Hundreds of children passed through Mildred Foster's classroom during her long career. In fact, she has been quoted as saying that, for someone who never had children of her own, "...I sure had a lot of them." Undoubtedly, her steadfast devotion to duty has placed her among the ranks of unsung heroes who are the backbone and fiber of the American way of life. In Mildred's case, the quality of steadfastness was detected while she was a student at State Teachers College, and the point was made rather nicely in the 1930 yearbook, the Neka Camon" "She's gay, she's true, she's sad and bad, like me and you; / but good or bad, gay or sad, she's just Mildred."
This collection consists of a variety of items relative to Mildred Seymour Foster, from her kindergarten report card in 1915, to her obituary in 1993. The primary focus, however, is on her careers at Biloxi High School and State Teachers College (1928 - 1930). Much of the collection sustained water damage during Hurricane Camille in August 1969, when Mrs. Foster's home was inundated by four feet of water.
The collection begins with biographical data, such as, Mildred's report cards for kindergarten through grade four, and grades seven through twelve; cards showing membership in the Mississippi Education Association; her obituary; and two marriage licenses issued to Mildred Seymour and Charles M. Clark, one of which was never used.
Following the biographical data is a series of photographs that depict Mildred Foster from her high school graduation in 1928, to her sister, Dorothy Williams' golden wedding anniversary in 1980. The series also contains a significant number of photographs taken on the State Teachers College campus between 1928 and 1930. Other photographs of interest are a series taken in the Biloxi area in 1947, after a hurricane (this was before hurricanes were assigned names). Among these are a photograph of Mildred and Charlie Foster's home on Cuevas Street, as well as, shots of the Buena Vista Hotel, where Mississippi Highway Patrolmen were holding a convention -- their patrol cars were demolished by the storm.
Next, is a series of materials pertaining to Biloxi High School, which begins with a copy of the Biloxi High School newspaper, "The War Whoop." The centerpiece of the Biloxi High series is a scrapbook kept by Mildred during her senior year. The scrapbook was damaged during Hurricane Camille, and has been photocopied onto acid-free paper as a preservation measure. One interesting entry in the scrapbook is a list of "Ten Modern Commandments" (example: Thou shalt not park and pet); another is a cigarette stub with the caption, "one of Frank Bullard's Lucky Strikes." It also contains lists of class members, class officers, faculty members, and graduation gifts. Loose items that were undamaged have been maintained in their original forms. These include name cards, greeting cards, napkins, and gift tags.

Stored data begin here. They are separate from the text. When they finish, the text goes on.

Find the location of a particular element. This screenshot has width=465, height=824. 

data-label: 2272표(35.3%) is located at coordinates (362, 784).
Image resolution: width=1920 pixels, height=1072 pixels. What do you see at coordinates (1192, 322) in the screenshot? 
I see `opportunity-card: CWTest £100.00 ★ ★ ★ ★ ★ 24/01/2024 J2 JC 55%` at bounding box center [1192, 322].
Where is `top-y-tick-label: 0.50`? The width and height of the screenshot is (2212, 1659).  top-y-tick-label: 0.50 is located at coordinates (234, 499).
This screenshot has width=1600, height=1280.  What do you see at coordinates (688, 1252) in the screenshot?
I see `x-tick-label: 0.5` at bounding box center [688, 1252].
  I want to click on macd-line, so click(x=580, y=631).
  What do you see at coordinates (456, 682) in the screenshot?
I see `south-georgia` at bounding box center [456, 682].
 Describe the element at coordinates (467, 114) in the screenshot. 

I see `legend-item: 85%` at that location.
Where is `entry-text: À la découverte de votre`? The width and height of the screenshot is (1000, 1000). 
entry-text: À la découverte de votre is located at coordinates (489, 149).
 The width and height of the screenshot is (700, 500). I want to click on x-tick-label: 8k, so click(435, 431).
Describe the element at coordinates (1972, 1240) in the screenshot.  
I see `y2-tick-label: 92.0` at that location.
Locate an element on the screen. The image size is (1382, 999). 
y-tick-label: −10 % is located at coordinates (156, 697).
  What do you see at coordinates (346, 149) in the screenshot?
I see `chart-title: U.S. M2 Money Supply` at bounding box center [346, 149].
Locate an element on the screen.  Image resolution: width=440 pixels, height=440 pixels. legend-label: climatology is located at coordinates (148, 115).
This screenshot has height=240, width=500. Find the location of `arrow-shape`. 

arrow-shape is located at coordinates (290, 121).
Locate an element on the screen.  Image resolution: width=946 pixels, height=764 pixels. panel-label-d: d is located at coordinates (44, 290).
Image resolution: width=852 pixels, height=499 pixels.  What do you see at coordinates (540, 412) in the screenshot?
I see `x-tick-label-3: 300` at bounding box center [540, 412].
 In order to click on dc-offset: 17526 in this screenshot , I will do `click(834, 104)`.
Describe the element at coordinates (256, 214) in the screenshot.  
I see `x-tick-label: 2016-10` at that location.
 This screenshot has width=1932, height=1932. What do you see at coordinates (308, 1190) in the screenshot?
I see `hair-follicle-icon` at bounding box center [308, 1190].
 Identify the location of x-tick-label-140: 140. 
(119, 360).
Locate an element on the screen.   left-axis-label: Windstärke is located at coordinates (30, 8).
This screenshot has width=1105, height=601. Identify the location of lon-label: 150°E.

An autograph book from Mildred's senior year in high school is next, and a typical entry is: "When sitting under the chestnut tree, look at the nuts and think of me."
A series of items pertaining to State Teachers College follow the autograph book. Items of interest are copies of the S.T.C. Alma Mater," Steps in S.T.C. Classification", and " Campus Regulations."
The remainder of the collection consists of miscellaneous items of memorabilia, such as, stationery and a theatrical program from Improve School; a commencement program for St. Martin School; and a script entitled "Aunt Peggy's Wood-Pile."
This collection would be of interest to a researcher for a variety of reasons:
The 1947 hurricane photographs are of good quality, and feature some of the same scenes depicted in Charles Sullivan's Hurricanes of the Gulf Coast.